WHAT YOU ARE ASKED TO DO
All of the data must be printed exactly; please include every line.
+===+
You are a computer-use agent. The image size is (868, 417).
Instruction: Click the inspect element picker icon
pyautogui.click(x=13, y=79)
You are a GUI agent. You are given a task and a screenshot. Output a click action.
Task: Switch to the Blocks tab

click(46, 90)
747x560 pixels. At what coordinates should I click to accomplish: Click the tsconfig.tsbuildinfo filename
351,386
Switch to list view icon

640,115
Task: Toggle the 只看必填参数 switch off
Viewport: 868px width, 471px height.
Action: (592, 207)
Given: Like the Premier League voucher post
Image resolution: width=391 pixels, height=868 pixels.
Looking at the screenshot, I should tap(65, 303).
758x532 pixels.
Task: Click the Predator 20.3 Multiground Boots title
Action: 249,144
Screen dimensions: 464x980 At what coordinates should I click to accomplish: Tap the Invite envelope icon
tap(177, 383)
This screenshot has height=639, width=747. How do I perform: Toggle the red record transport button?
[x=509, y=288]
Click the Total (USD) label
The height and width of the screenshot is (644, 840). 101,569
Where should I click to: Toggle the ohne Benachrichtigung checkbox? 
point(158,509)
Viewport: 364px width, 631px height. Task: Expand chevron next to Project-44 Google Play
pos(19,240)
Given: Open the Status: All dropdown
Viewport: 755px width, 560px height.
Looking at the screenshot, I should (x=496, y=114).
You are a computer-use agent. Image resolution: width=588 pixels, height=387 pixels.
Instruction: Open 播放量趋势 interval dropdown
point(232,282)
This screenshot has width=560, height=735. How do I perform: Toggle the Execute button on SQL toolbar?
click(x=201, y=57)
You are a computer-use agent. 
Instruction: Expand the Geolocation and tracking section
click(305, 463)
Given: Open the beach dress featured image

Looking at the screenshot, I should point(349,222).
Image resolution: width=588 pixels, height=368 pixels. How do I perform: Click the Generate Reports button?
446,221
+===+
EXERCISE OUTPUT
You are a computer-use agent. The image size is (868, 417).
Instruction: Click the inspect element picker icon
pyautogui.click(x=13, y=79)
You are a GUI agent. You are given a task and a screenshot. Output a click action.
Task: Switch to the Blocks tab

click(46, 90)
747x560 pixels. At what coordinates should I click to accomplish: Click the tsconfig.tsbuildinfo filename
351,386
Switch to list view icon

640,115
Task: Toggle the 只看必填参数 switch off
Viewport: 868px width, 471px height.
Action: (592, 207)
Given: Like the Premier League voucher post
Image resolution: width=391 pixels, height=868 pixels.
Looking at the screenshot, I should tap(65, 303).
758x532 pixels.
Task: Click the Predator 20.3 Multiground Boots title
Action: 249,144
Screen dimensions: 464x980 At what coordinates should I click to accomplish: Tap the Invite envelope icon
tap(177, 383)
This screenshot has height=639, width=747. How do I perform: Toggle the red record transport button?
[x=509, y=288]
Click the Total (USD) label
The height and width of the screenshot is (644, 840). 101,569
Where should I click to: Toggle the ohne Benachrichtigung checkbox? 
point(158,509)
Viewport: 364px width, 631px height. Task: Expand chevron next to Project-44 Google Play
pos(19,240)
Given: Open the Status: All dropdown
Viewport: 755px width, 560px height.
Looking at the screenshot, I should (x=496, y=114).
You are a computer-use agent. Image resolution: width=588 pixels, height=387 pixels.
Instruction: Open 播放量趋势 interval dropdown
point(232,282)
This screenshot has width=560, height=735. How do I perform: Toggle the Execute button on SQL toolbar?
click(x=201, y=57)
You are a computer-use agent. 
Instruction: Expand the Geolocation and tracking section
click(305, 463)
Given: Open the beach dress featured image

Looking at the screenshot, I should point(349,222).
Image resolution: width=588 pixels, height=368 pixels. How do I perform: Click the Generate Reports button?
446,221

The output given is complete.